Allah has made us from different tribes so that we may know one another, there is wisdom & beauty in that.
I essentially agree with Sam the Indian Muslimah.
As a child, I grew up saying Khudha-hafiz & that links in organically with the Sufis who brought us into Islam; it is very romantic & emotional, & I don't feel that my Ibrahimi Tawheed (contrasting with my personal disgust with polytheism) is compromised.
Growing up in Britain, & coming across multiple Muslim cultures, many could not understand & so one naturally reverts to the Lingua Franca of the Ummah i.e. Arabic. When one wants to touch the heart of Islam, via the Divine revelation, only Allah connects at that most elemental of levels - direct spiritual contact.

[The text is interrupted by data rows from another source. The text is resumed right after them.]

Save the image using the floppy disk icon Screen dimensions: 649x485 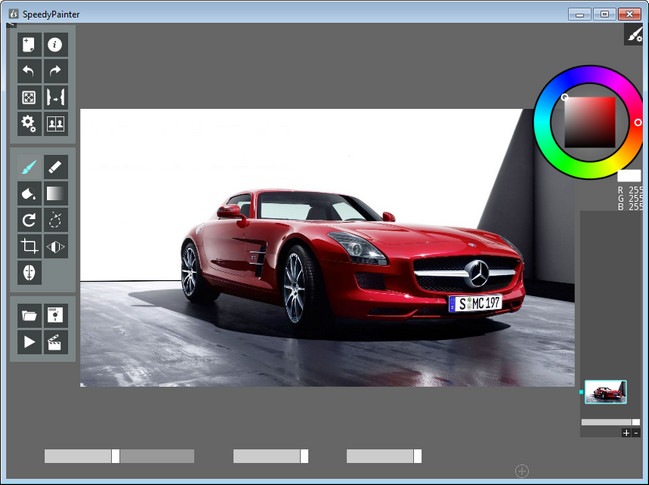pos(56,315)
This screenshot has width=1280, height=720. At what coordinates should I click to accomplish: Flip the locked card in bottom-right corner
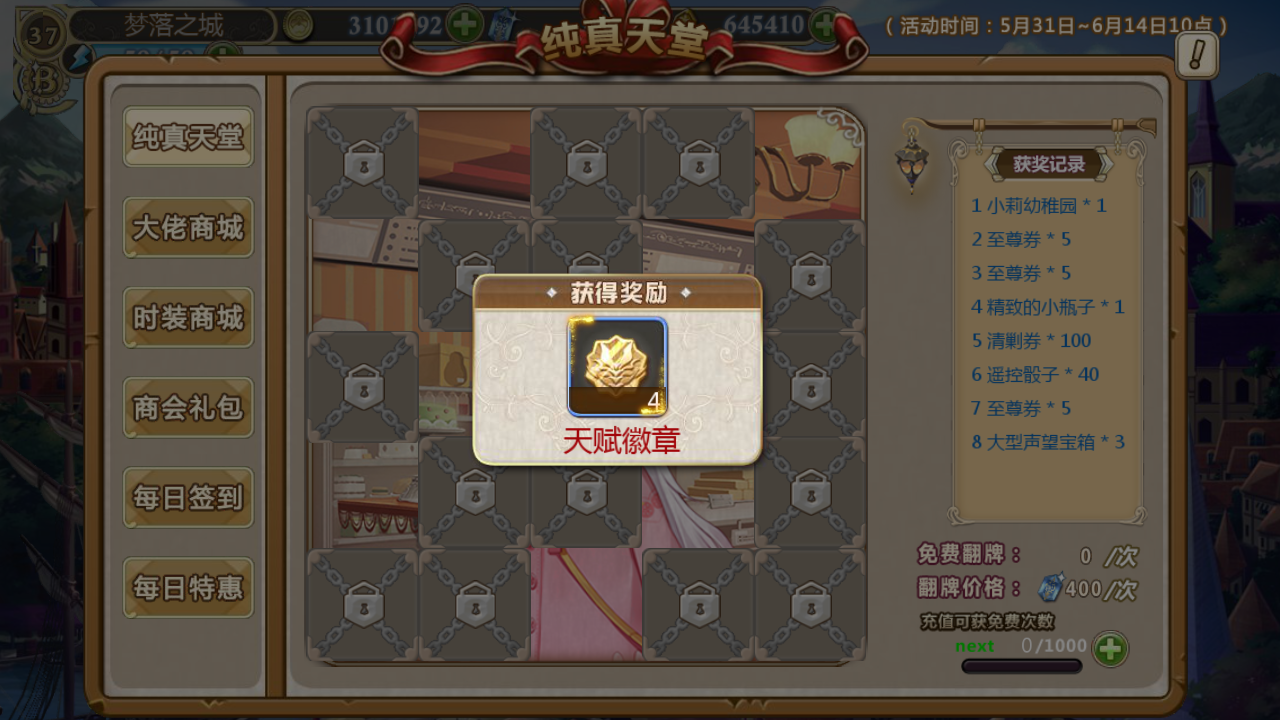811,605
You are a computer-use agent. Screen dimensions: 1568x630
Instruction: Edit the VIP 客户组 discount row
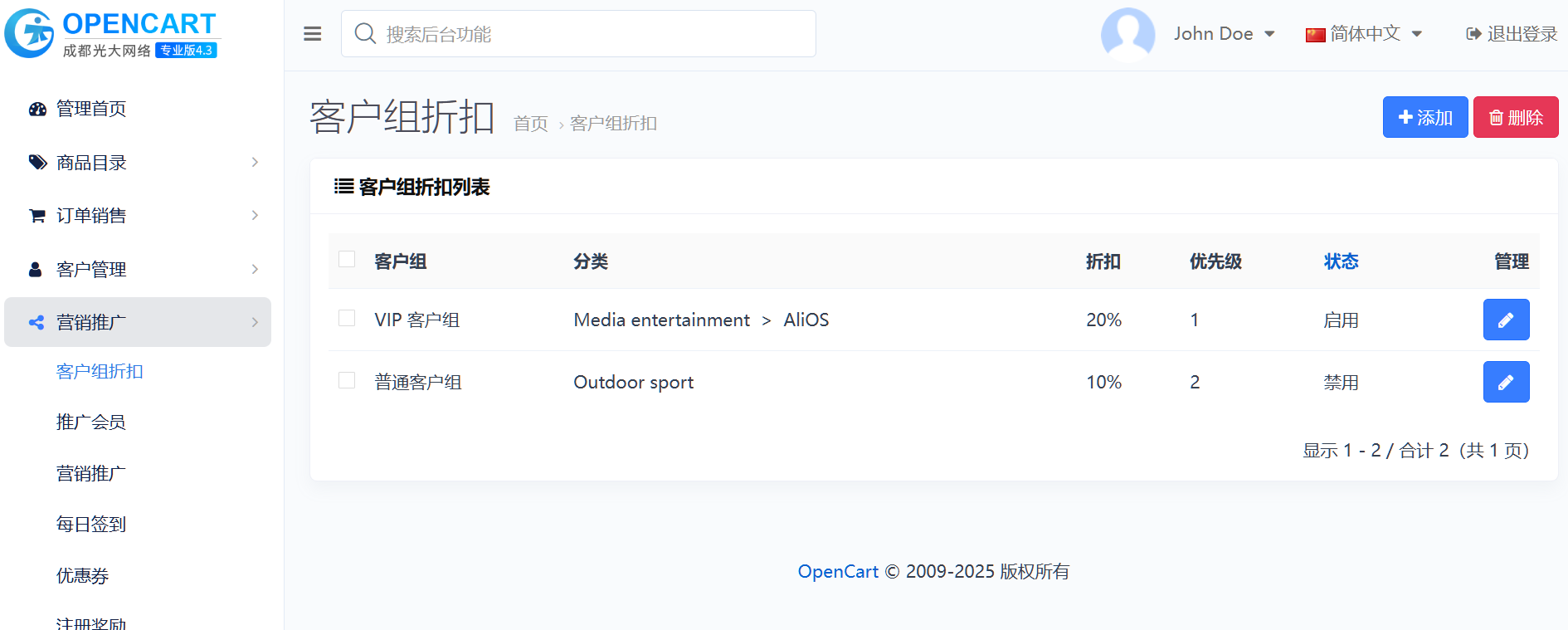pyautogui.click(x=1505, y=320)
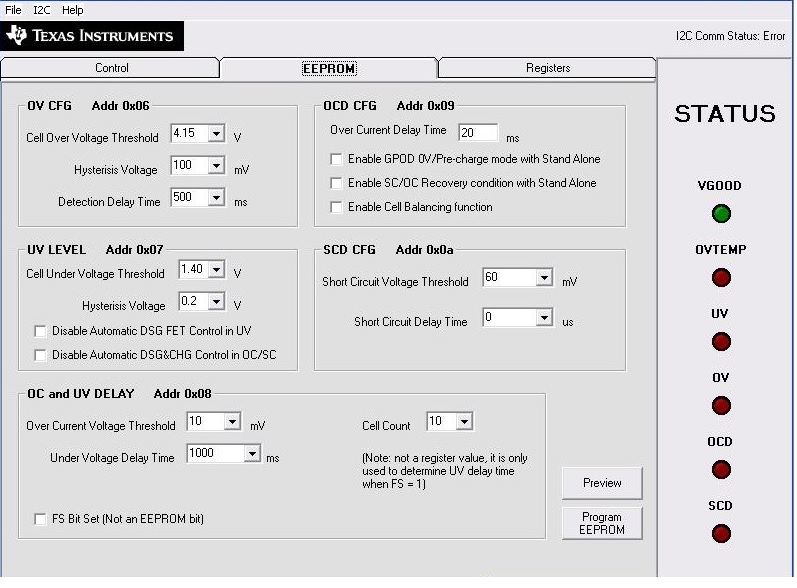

In everyday use with non-Muslims, Allah is given primacy, but God is used if I don't want to distance my fellow son of Adam (alaihis salam). Also, the work of Dr Zakir Naik is at play, Allah cannnot be twisted as easily as God e.h. goddess. In ads, I have seen "release your inner goddess", "be a god" - that pagan anthromorphic confusion has destroyed Biblical Christianity.
Similarly Turkic influenced peoples such as those from the Balkans have their own local idiom.
I see no reason to not use a multiple layer relatively tolerant approach according to the situation. Allah hafiz/ Khudhaa hafiz.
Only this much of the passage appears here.